On Tue, Mar 14, 2000 at 09:59:26AM +0000, kevin lyda wrote:
> redhat, slackware, and mandrake are all gpl'd distributions with nearly
> 100% of their distributions being free software. iirc, redhat linux
> sells for $70.
Im sure some companies have packages for Linux that come with support options like the more 'conventional' OS's.
> star office and internet explorer are non-free - you can't see the
> source. they're free (as in price, not freedom).
Well you can buy star office as well if you want!
SUN iirc are meant to be releasing the source under the SCSL, which isnt an 'open-source' licence.
However I dont think a major company can seriously be expected to turn everything to be GPL overnight, and furthermore I dont think they should have to. From some of the pro-SCSL things Ive heard the advantages are:
* to a business person they can give out the source code and hope that people will help develop it. sounds FSF so far.

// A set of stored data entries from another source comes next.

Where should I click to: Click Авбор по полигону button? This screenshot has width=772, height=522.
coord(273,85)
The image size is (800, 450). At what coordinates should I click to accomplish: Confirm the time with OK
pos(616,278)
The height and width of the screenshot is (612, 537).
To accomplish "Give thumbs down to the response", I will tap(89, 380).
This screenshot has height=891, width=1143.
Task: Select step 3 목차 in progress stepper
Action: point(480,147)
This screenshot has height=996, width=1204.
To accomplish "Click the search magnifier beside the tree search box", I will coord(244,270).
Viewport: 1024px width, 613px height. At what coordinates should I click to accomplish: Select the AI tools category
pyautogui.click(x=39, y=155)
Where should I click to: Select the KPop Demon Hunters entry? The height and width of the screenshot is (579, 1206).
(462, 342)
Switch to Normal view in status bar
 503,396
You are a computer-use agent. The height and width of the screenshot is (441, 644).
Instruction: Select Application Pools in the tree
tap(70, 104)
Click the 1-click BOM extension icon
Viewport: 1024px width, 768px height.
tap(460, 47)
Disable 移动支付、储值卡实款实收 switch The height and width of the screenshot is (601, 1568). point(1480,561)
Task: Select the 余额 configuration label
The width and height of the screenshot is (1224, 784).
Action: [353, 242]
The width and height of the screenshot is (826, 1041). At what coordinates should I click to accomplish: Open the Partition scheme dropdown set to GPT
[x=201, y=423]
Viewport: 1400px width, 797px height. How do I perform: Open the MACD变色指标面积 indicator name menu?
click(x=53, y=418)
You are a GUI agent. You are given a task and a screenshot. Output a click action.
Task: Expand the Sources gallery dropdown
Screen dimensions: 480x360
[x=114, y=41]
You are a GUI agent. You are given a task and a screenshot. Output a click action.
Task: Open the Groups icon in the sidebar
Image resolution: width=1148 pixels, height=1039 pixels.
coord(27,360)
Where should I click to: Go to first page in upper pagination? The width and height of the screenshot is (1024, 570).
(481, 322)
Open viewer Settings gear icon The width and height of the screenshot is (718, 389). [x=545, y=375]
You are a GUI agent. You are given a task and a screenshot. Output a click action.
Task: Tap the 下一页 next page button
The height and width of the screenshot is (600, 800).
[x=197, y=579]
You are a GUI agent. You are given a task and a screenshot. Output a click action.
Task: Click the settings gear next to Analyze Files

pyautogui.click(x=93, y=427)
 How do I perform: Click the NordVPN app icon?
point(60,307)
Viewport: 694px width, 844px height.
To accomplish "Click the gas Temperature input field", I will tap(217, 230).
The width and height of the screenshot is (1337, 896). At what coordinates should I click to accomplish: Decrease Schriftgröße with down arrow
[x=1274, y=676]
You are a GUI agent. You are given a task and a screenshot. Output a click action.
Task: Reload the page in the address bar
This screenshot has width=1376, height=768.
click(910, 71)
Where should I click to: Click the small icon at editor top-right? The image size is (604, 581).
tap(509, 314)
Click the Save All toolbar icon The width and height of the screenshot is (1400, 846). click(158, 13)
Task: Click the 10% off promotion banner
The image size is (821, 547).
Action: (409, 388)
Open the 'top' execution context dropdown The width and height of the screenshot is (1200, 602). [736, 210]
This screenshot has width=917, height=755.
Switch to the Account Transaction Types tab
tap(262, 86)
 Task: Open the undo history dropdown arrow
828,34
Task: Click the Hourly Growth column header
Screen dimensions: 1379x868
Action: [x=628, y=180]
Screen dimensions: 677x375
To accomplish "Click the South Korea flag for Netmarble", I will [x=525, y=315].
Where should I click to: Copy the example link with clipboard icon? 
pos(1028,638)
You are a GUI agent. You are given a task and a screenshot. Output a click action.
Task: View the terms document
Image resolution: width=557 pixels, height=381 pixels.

* it puts in legal terms what is only convention in free licences. i.e. the right to fork. Forking code can be a bad thing and to have someone take all your work and make a few changes and sell their own version of it is bad for business, therefore it seems to make sence in a way to protect your code from being forked by enforcing that all changes must go through you.
* GNU/Linux was written from scratch and alwways was under the GPL, thats how it developed. This is different from taking a working product like solaris and opening it to the extent where it can be forked/stolen/give revenue to someone else.
I know these arguments can be cut through from a FSF angle, but they do make sence in business. Big companies are not going to make straight changes to GPL'ing stuff they have put years of work into, but licences like the SCSL are getting there, and perhaps as companies start developing things from scratch they will adopt licences more in line with the GPL ones (as SUN for example _may_ be doing with Forte for Java).
Slating, the SCSL dosent help the FSF cause. I think companies making steps along the free (as in speach) software route should be encouraged, even SUN :)
> many free software developers get paid. in addition there are places
> like source exchange and some others that are attempting to provide new
> ways to get money to developers.
Some companies will allow you to work on free software projects on their time using their resources too, provided you dont take up too much of their time! Its an interesting question to ask in an interview too :)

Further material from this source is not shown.